Wenn man die theoretischen Aspekte der Beiträge von Steinmetz sowie von Regenspurger u. Seidel in diesem Heft aufmerksam liest, lässt sich auch erkennen, dass die Dysfunktionen ein individuelles auf den Patienten ausgerichtetes therapeutisches Vorgehen erfordern und ermöglichen; das bedeutet, dass die MM ein hohes Potenzial zu einem individuellen Therapieansatz hat.

Die dargelegten Beispiele aus der Musikermedizin sind so einleuchtend, dass sie als die notwendige Möglichkeit erscheinen, am Beispiel der Musiker die Ursache-Wirkungs-Kette für die Entstehung und Aufrechterhaltung von Dysfunktionen aus dem Theoriegebäude der MM den Ärzten in den verschiedenen Fachbereichen verständlich zu machen und sie so vom Konzept der MM/Osteopathie zu überzeugen. Gleiches gilt auch für die abgeleiteten Therapie- und Präventionsmaßnahmen, wenn diese auch noch unzureichend entwickelt sind.

Standardisierte Therapie- und Präventionsprogramme sind notwendig

Steinmetz gibt zu diesen einzelnen Beispielen des Instrumentenspiels eine Literaturübersicht über die „instrumentalspielassoziierten muskuloskeletalen Schmerzsyndrome (IAMS) bei professionellen Musikern“. Sie verweist auch darauf, dass multimodale standardisierte Therapiekonzepte für die Behandlung von Musikern mit IAMS fehlen.

„Die hohen Prävalenzraten, die sich über fast 30 Jahre musikermedizinischer Forschung unverändert zeigen, fordern umfassende Therapiekonzepte und Präventionsmaßnahmen. Angesichts der hohen Chronifizierungsrate sowie zunehmender Hinweise auf psychosoziale Einflussfaktoren ist die Entwicklung multimodaler musikerspezifischer Therapieansätze, analog den etablierten Therapiekonzepten bei chronischen Schmerzen, notwendig.“

Regenspurger u. Seidel führen hierzu aus: „Es gilt, extrinsische und intrinsische Risikofaktoren für die Entwicklung musikerspezifischer Beschwerden zu analysieren und darauf aufbauend ein multimodales Präventions- oder Behandlungsprogramm zu entwerfen.

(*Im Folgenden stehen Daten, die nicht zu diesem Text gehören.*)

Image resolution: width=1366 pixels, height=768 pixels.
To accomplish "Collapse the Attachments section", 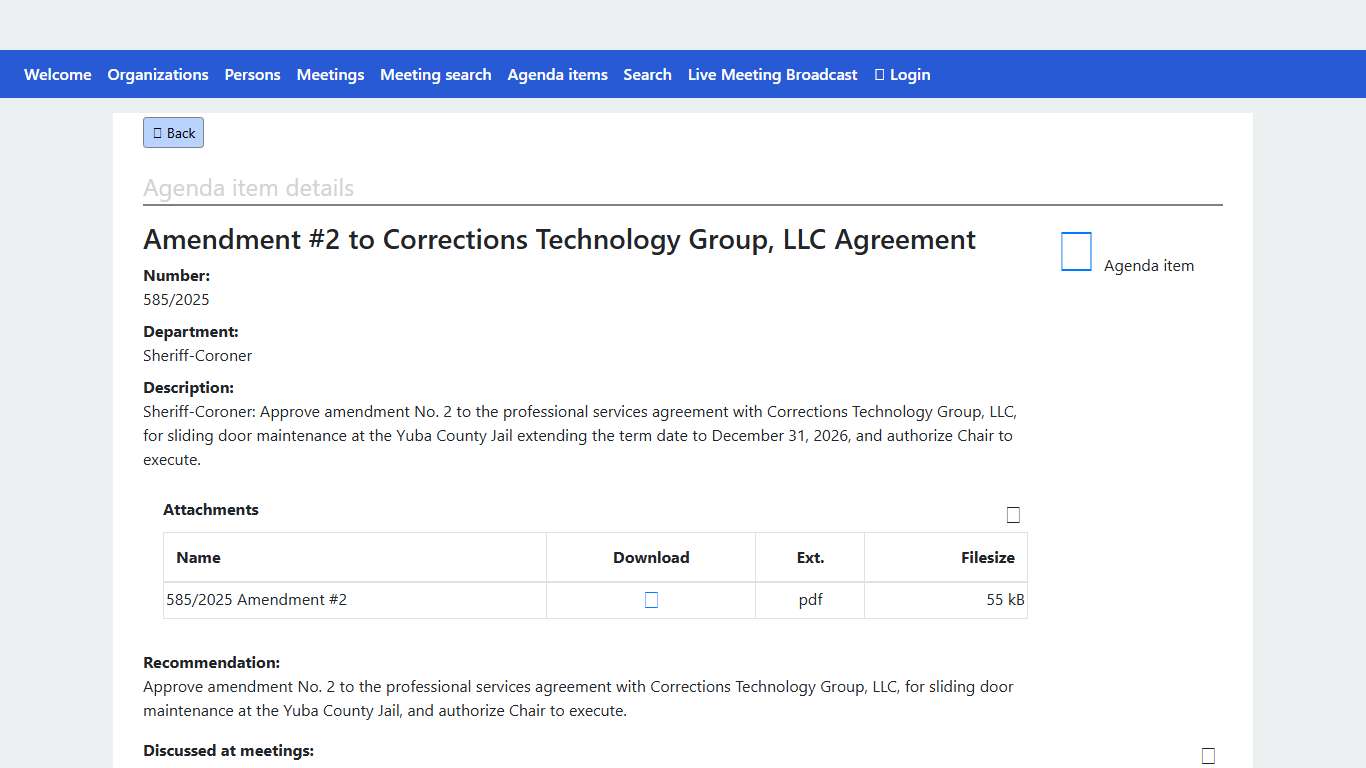I will pyautogui.click(x=1013, y=515).
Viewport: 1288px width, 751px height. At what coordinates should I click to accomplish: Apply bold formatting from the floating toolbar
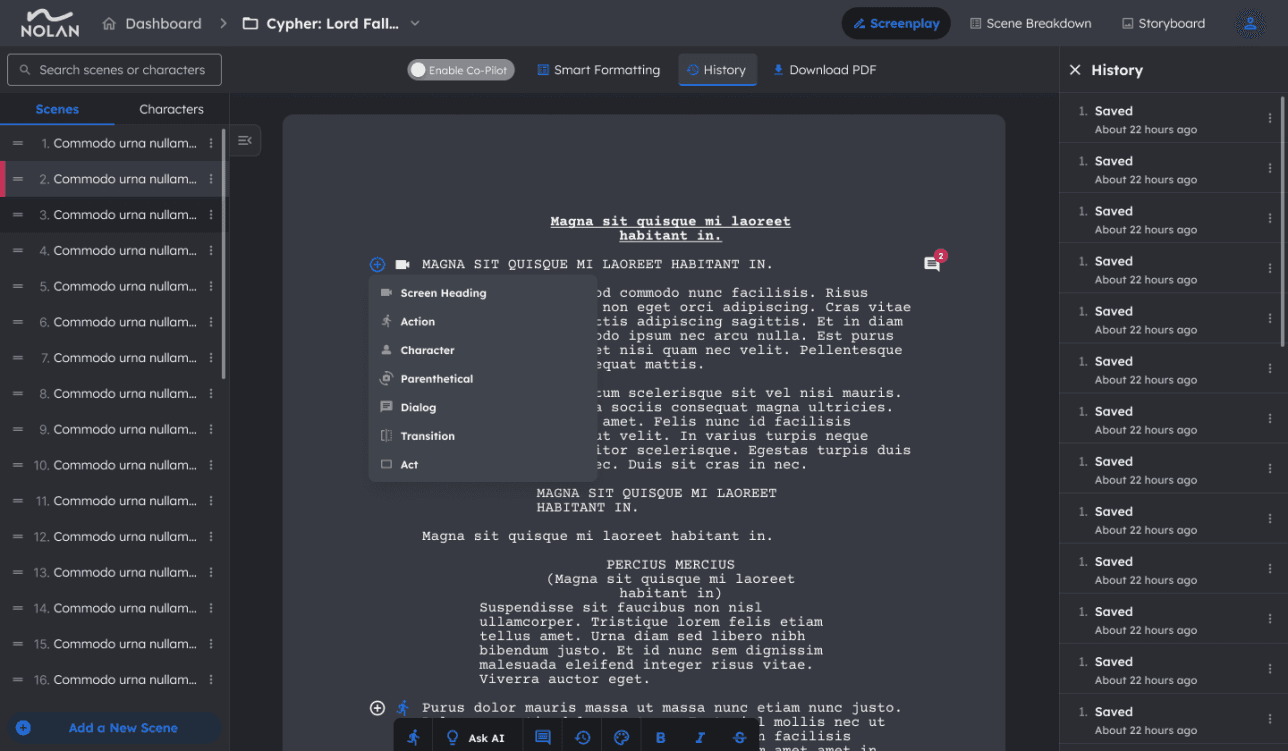pyautogui.click(x=661, y=737)
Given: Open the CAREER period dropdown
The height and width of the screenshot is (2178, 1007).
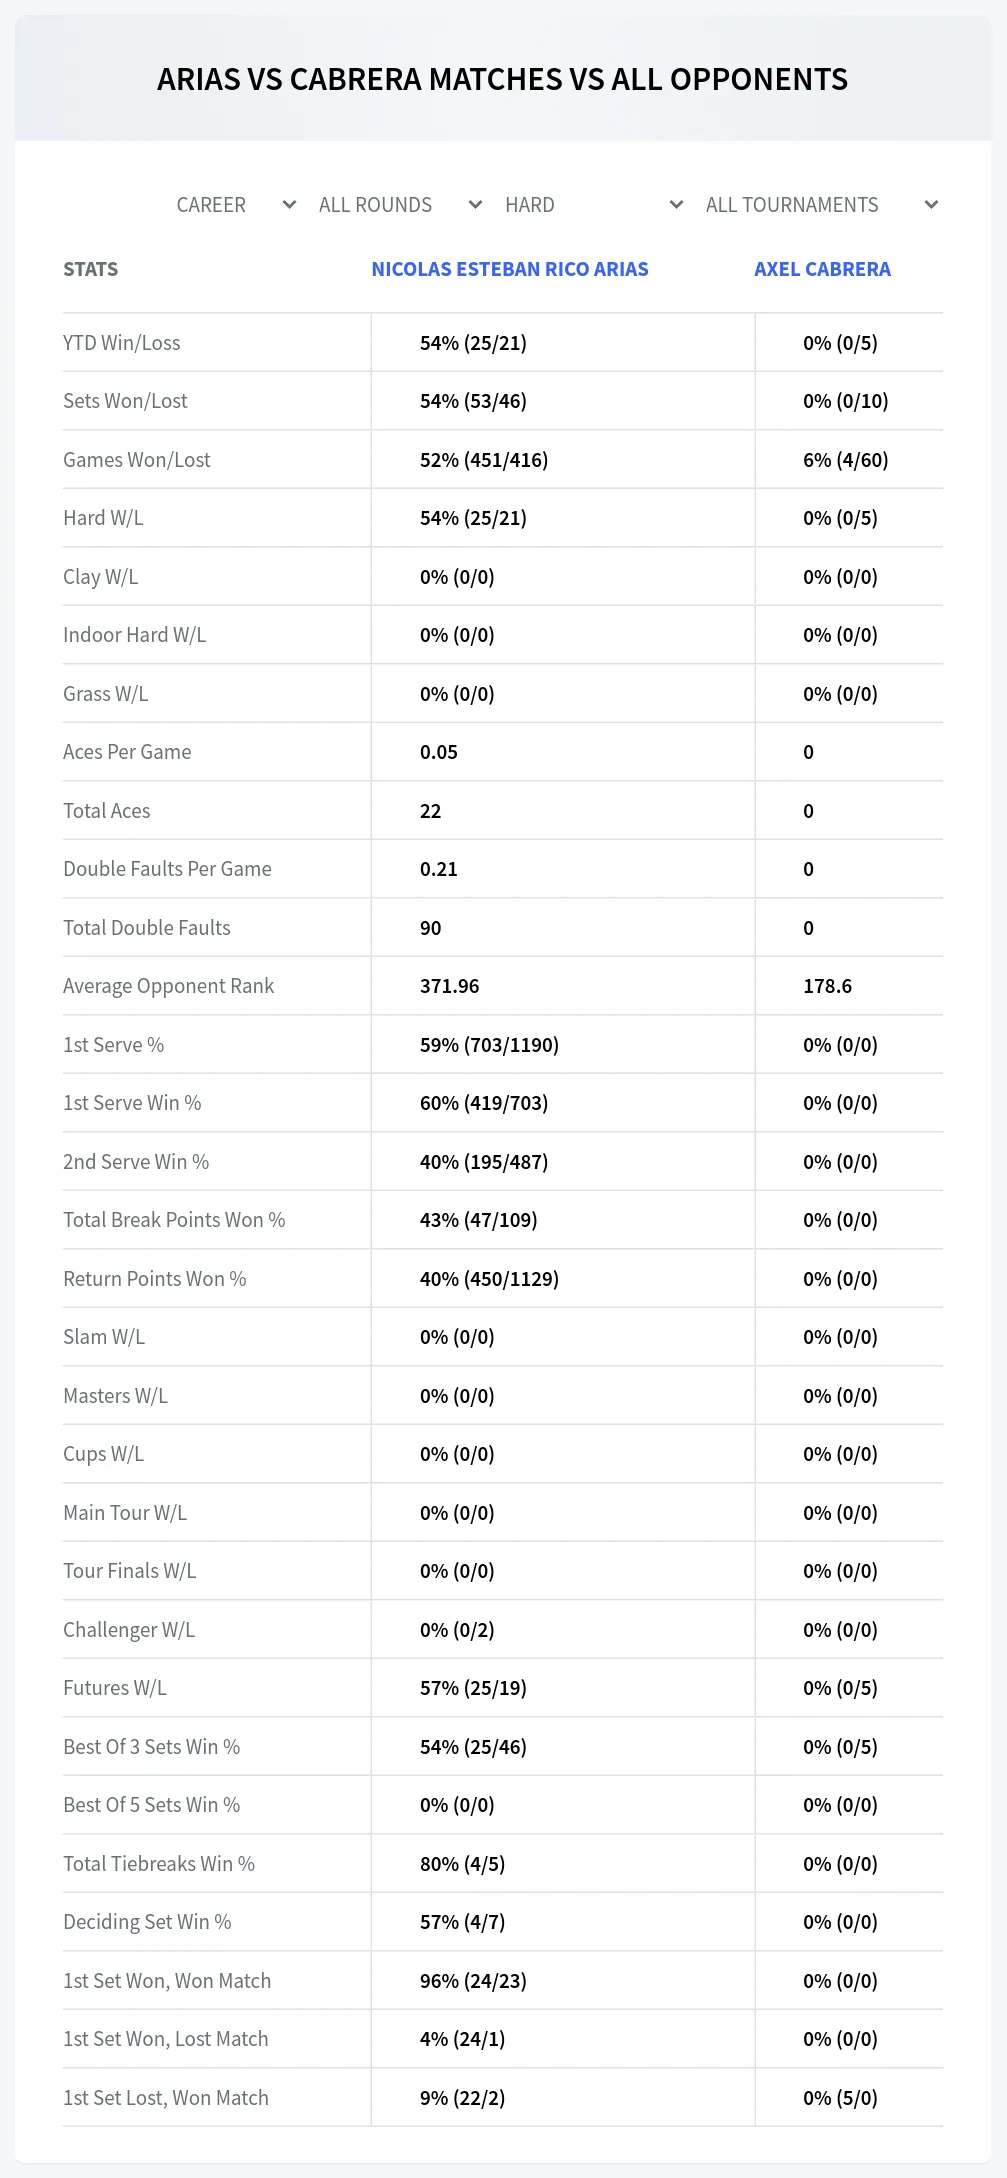Looking at the screenshot, I should pyautogui.click(x=236, y=205).
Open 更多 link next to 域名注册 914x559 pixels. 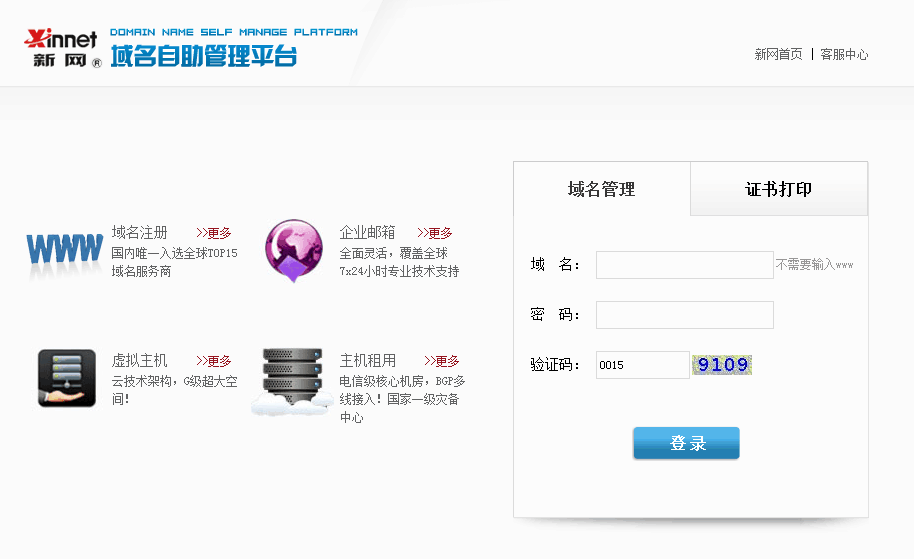tap(214, 233)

Geeignete Maßnahme hierfür sind manuelle Therapieverfahren, medizinische Trainingstherapie, Entspannungsverfahren, die Ökonomisierung von Spieltechnik und Übepraxis sowie eine verbesserte Ergonomie am Arbeitsplatz und am Instrument.“

Hier liegen also die künftigen Aufgaben all derer, die sich mit manueller Diagnostik und manueller Behandlung intensiv beschäftigen, unabhängig davon, wie sie ihre empirischen Erkenntnisse bisher erworben haben, und unabhängig von den Schattierungen manualmedizinischer/osteopathischer Konzepte. Unter diesem Aspekt sollten Sie auch das von der DGMM herausgegebene Positionspapier zur „Osteopathie“ in Deutschland lesen.